Botanical Insights: The Pedigree of ‘Looking Glass’
The ‘Begonia Looking Glass’ is a hybrid, meaning it’s a cross between two different begonia species, specifically Begonia olbia (a species known for its silver patterning) and Begonia goegoensis (contributing to its textured, darker veins and potentially the red undersides). It belongs to the Begoniaceae family, a vast and diverse genus comprising over 2,000 species and countless cultivars, native to tropical and subtropical regions across Central and South America, Asia, and Africa.
As a cane begonia, ‘Looking Glass’ is characterized by its upright, segmented stems that resemble bamboo canes. These stems can grow quite tall, giving the plant a distinct architectural presence. Its evergreen nature ensures year-round visual interest, a significant advantage over some tuberous begonias that go dormant.
- Scientific Name:
Begonia‘Looking Glass’ (a cultivar name) - Family:
Begoniaceae - Type: Cane Begonia (Hybrid)

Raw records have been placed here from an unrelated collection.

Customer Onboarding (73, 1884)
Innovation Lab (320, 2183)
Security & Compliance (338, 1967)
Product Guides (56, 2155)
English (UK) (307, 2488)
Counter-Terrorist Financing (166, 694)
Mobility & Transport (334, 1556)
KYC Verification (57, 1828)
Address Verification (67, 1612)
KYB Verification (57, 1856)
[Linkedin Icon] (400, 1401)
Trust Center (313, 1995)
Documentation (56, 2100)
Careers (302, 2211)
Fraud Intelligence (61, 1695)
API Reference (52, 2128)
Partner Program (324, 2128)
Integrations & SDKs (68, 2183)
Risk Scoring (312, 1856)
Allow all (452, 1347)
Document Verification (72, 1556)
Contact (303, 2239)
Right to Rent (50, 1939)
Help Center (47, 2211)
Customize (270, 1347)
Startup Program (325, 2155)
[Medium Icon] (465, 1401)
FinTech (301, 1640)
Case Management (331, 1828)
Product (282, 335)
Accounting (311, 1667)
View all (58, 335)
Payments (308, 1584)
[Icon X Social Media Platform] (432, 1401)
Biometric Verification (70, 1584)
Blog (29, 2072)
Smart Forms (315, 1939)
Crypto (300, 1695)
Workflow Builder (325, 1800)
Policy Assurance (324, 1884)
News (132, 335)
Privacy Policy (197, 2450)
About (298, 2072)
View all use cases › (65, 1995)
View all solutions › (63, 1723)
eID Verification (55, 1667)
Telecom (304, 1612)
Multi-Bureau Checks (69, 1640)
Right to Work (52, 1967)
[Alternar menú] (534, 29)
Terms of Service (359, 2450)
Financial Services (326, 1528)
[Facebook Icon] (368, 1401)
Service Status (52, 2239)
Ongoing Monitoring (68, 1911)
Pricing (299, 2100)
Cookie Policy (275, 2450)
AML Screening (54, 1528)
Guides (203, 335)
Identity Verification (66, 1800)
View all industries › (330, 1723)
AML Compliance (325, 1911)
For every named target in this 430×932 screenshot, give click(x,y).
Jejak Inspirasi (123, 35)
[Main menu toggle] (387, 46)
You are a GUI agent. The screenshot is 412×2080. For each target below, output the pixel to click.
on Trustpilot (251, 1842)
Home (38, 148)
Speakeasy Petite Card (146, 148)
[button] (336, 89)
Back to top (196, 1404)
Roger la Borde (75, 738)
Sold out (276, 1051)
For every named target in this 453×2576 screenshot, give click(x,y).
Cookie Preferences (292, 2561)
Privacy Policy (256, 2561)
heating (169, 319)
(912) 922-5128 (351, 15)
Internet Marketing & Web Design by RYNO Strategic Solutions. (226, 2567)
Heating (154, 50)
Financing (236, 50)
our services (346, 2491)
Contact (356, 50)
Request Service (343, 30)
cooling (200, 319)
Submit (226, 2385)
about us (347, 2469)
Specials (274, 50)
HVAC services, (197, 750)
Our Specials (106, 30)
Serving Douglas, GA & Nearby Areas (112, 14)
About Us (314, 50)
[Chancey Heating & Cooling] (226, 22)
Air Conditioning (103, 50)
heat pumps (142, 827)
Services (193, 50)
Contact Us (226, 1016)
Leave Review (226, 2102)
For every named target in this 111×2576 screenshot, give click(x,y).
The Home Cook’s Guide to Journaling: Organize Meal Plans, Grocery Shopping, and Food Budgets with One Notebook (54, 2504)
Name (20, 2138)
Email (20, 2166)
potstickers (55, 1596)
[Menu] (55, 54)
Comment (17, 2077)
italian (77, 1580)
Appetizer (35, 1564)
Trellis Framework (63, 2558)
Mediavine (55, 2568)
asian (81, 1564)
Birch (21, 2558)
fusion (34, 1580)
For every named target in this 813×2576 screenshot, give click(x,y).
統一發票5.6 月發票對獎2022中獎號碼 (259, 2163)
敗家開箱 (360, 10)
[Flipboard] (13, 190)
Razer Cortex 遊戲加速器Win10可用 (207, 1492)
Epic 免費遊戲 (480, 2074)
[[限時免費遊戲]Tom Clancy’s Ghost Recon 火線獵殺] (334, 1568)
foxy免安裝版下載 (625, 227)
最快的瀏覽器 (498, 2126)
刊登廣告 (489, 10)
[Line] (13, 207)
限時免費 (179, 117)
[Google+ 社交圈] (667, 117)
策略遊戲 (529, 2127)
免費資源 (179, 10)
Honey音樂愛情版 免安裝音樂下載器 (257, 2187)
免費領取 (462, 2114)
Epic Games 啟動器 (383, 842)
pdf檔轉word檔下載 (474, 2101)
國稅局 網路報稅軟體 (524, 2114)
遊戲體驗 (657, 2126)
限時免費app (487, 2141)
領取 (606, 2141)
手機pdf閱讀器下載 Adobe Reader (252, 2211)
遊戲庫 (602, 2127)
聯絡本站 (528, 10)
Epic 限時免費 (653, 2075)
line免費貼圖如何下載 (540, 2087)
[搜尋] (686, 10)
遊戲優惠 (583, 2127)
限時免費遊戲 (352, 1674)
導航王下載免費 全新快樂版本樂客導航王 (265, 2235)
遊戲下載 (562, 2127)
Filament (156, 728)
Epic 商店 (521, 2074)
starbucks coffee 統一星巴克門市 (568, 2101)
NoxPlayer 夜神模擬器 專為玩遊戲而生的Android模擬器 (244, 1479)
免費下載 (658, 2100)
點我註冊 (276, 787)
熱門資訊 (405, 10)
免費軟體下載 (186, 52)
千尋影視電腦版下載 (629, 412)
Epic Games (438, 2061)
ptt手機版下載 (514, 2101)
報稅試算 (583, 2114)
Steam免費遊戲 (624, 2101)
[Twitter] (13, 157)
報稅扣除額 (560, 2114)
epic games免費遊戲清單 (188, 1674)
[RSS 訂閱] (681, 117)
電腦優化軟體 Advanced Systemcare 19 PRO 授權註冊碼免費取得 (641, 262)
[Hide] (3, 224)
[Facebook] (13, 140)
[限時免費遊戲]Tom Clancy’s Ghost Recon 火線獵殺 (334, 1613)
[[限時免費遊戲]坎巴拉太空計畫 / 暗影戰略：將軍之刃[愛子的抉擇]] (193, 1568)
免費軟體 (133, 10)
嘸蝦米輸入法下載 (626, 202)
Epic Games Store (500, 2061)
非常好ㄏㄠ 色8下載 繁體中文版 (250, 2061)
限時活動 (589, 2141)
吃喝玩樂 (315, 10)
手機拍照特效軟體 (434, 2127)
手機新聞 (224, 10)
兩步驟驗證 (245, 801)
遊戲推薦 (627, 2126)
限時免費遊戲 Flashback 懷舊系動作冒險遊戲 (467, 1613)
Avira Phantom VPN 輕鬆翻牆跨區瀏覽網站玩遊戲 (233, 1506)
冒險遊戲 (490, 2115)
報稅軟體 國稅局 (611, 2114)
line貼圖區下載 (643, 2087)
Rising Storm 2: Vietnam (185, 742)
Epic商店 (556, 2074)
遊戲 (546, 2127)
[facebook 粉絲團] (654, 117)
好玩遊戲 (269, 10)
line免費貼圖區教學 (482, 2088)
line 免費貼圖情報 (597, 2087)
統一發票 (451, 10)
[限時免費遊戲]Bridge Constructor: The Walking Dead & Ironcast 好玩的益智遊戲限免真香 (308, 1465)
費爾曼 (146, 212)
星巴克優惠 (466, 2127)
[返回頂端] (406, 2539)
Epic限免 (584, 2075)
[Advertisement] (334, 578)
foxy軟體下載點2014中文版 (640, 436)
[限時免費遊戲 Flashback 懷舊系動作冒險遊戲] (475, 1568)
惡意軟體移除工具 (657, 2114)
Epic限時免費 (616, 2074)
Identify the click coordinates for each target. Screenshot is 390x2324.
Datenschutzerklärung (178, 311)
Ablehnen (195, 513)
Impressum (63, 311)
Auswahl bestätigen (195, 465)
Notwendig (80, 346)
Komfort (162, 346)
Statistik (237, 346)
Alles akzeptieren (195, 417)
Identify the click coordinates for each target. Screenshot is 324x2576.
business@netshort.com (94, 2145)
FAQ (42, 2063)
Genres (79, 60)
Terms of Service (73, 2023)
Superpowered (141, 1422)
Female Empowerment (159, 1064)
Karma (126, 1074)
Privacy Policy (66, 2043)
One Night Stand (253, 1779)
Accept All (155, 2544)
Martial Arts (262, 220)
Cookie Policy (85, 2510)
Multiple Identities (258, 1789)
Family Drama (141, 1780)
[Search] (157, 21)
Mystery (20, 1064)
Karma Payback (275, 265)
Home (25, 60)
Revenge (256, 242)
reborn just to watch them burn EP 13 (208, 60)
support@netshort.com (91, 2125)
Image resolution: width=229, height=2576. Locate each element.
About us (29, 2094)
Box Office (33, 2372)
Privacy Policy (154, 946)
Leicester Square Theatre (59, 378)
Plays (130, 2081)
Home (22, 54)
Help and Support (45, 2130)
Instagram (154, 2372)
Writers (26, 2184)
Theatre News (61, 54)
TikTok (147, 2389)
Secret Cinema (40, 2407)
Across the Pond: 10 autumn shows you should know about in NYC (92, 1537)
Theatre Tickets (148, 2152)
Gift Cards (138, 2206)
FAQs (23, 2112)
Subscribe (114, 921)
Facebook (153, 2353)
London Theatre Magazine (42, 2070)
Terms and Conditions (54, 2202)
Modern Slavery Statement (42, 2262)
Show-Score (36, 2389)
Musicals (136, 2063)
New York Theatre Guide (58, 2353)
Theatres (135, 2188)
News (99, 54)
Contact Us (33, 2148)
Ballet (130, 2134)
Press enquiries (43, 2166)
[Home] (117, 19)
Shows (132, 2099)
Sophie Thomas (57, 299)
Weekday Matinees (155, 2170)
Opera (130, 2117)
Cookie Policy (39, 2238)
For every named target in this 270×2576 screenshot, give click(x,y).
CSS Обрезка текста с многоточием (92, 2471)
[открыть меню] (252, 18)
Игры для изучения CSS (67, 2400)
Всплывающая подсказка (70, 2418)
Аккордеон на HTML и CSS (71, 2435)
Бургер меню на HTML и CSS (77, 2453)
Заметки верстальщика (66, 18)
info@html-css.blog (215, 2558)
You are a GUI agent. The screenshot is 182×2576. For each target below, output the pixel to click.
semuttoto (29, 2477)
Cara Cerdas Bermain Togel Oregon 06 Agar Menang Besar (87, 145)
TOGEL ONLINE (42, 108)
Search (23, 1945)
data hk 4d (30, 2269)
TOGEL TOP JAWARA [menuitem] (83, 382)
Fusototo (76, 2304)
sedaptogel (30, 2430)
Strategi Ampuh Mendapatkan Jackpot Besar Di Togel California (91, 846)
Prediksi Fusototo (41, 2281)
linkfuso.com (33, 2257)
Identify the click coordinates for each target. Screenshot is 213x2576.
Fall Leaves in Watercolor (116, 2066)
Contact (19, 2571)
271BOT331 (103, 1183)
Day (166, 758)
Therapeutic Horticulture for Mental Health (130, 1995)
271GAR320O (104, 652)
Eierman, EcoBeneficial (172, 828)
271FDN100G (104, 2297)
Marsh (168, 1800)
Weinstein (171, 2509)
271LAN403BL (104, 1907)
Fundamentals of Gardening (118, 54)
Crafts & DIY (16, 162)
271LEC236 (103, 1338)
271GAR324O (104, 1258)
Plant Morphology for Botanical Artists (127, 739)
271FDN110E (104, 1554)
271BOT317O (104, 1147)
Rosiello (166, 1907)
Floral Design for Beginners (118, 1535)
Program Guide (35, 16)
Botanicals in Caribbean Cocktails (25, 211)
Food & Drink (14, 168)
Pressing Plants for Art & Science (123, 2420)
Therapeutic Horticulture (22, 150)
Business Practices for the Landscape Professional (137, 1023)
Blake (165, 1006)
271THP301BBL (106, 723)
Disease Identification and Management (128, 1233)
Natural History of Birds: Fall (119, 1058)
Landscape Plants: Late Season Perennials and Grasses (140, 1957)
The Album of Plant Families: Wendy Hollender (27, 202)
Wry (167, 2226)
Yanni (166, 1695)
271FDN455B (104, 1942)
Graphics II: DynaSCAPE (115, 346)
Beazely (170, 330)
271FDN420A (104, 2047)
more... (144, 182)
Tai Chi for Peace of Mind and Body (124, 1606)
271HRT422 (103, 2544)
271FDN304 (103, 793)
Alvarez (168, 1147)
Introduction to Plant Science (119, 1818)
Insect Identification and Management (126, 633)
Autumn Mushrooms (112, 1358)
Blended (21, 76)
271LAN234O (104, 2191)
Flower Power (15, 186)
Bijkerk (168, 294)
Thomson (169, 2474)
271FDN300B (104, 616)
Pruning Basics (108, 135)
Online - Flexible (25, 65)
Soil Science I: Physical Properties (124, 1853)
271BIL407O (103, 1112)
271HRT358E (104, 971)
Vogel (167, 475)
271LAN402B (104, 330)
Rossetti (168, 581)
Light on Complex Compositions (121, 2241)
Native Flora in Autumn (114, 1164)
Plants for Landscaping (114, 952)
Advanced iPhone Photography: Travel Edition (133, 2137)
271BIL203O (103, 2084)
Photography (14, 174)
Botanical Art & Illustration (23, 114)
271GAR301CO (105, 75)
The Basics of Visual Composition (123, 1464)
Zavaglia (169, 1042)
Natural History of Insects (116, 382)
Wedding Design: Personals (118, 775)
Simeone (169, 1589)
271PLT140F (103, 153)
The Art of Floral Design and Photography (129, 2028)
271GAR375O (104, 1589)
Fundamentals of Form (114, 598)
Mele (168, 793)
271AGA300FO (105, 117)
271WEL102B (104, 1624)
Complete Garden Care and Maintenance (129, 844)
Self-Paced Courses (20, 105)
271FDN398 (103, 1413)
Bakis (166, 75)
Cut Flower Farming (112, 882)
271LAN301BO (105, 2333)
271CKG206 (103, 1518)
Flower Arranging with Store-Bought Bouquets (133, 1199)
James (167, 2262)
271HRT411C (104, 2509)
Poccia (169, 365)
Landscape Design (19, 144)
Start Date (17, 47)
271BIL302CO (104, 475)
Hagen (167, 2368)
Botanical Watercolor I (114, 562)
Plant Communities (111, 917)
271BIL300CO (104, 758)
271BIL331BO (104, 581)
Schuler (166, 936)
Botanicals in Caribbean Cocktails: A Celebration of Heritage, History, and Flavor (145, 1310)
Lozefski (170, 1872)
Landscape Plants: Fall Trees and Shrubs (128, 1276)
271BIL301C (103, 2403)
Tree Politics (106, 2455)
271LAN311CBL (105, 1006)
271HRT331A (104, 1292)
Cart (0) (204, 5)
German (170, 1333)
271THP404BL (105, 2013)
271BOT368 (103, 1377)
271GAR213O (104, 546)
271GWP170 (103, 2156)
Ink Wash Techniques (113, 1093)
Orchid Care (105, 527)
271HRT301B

- Origin: Cultivated Hybrid (parents from tropical regions)
- Mature Size: Typically 1 to 2 feet (30-60 cm) tall and wide, though can be larger with staking and ideal conditions.
- Foliage: Large, asymmetrical, silvery-green with olive-green veins, cranberry-red undersides. Highly reflective texture.
- Flowers: Dainty clusters of soft pink flowers, usually appearing from late spring through summer.
The Art of Cultivation: Mastering Begonia ‘Looking Glass’ Care
Cultivating a ‘Begonia Looking Glass’ to its full potential is a rewarding endeavor that requires understanding its specific environmental preferences. While generally forgiving, providing optimal conditions will ensure lush foliage and vibrant blooms.
1. Light: The Key to Luminous Leaves
Begonia ‘Looking Glass’ thrives in bright, indirect light. Its shimmering foliage is a testament to its need for adequate illumination, but direct, harsh sunlight, especially afternoon sun, can scorch its delicate leaves, leading to unsightly brown spots and a dulling of its reflective sheen.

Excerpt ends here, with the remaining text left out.